Interface element entries:

════════

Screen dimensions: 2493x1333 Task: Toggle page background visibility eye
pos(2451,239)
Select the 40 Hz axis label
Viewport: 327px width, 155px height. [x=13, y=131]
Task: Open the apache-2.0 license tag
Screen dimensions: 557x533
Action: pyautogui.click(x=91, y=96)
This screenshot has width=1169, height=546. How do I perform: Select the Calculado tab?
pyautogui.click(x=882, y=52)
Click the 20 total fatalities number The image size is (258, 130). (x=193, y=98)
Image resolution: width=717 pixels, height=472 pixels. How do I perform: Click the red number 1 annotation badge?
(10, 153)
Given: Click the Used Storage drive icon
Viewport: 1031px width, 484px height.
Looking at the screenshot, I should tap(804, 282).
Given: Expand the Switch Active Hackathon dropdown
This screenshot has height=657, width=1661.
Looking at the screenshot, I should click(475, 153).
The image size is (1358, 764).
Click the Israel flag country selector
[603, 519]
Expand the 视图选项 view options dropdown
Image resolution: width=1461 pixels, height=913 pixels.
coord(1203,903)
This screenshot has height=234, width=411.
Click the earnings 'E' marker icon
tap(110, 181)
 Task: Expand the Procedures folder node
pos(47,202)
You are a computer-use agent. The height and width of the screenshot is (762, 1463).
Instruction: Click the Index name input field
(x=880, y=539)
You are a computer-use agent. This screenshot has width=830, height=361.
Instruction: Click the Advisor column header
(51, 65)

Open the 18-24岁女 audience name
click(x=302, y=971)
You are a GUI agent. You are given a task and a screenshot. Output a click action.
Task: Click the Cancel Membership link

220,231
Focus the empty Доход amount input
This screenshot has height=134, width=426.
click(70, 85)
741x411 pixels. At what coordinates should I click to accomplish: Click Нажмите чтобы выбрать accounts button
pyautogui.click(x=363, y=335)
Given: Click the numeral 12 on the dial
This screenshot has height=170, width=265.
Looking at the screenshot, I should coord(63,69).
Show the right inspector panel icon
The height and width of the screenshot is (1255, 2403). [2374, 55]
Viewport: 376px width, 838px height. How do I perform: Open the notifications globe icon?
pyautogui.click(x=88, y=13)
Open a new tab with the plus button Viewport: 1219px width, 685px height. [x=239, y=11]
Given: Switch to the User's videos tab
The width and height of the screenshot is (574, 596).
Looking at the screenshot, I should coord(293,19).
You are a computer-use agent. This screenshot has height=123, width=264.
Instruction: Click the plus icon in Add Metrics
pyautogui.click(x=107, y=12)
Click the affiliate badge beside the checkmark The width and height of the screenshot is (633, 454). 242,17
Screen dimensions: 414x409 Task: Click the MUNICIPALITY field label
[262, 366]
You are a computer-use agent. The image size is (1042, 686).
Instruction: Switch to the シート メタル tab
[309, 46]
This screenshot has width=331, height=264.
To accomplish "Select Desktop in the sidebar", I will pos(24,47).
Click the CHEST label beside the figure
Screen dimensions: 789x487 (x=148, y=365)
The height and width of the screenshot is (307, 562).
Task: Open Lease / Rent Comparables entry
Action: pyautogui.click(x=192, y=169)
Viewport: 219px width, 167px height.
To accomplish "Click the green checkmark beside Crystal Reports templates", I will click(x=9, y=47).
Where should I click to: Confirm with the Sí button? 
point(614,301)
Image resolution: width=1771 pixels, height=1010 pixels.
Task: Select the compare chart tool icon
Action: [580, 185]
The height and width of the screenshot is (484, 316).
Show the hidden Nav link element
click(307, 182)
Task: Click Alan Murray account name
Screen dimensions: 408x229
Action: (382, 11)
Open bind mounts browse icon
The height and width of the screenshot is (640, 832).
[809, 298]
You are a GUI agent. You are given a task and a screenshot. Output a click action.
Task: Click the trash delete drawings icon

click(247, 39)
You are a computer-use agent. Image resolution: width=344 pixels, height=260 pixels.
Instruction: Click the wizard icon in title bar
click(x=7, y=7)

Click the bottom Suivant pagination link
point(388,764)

════════

Transcribe the entries above word for word, starting at the line containing "This screenshot has width=1169, height=546." and ending at the line containing "Open a new tab", with both of those lines included.

This screenshot has width=1169, height=546. How do I perform: Select the Calculado tab?
pyautogui.click(x=882, y=52)
Click the 20 total fatalities number The image size is (258, 130). (x=193, y=98)
Image resolution: width=717 pixels, height=472 pixels. How do I perform: Click the red number 1 annotation badge?
(10, 153)
Given: Click the Used Storage drive icon
Viewport: 1031px width, 484px height.
Looking at the screenshot, I should tap(804, 282).
Given: Expand the Switch Active Hackathon dropdown
This screenshot has height=657, width=1661.
Looking at the screenshot, I should click(475, 153).
The image size is (1358, 764).
Click the Israel flag country selector
[603, 519]
Expand the 视图选项 view options dropdown
Image resolution: width=1461 pixels, height=913 pixels.
coord(1203,903)
This screenshot has height=234, width=411.
Click the earnings 'E' marker icon
tap(110, 181)
 Task: Expand the Procedures folder node
pos(47,202)
You are a computer-use agent. The height and width of the screenshot is (762, 1463).
Instruction: Click the Index name input field
(x=880, y=539)
You are a computer-use agent. This screenshot has width=830, height=361.
Instruction: Click the Advisor column header
(51, 65)

Open the 18-24岁女 audience name
click(x=302, y=971)
You are a GUI agent. You are given a task and a screenshot. Output a click action.
Task: Click the Cancel Membership link

220,231
Focus the empty Доход amount input
This screenshot has height=134, width=426.
click(70, 85)
741x411 pixels. At what coordinates should I click to accomplish: Click Нажмите чтобы выбрать accounts button
pyautogui.click(x=363, y=335)
Given: Click the numeral 12 on the dial
This screenshot has height=170, width=265.
Looking at the screenshot, I should coord(63,69).
Show the right inspector panel icon
The height and width of the screenshot is (1255, 2403). [2374, 55]
Viewport: 376px width, 838px height. How do I perform: Open the notifications globe icon?
pyautogui.click(x=88, y=13)
Open a new tab with the plus button Viewport: 1219px width, 685px height. [x=239, y=11]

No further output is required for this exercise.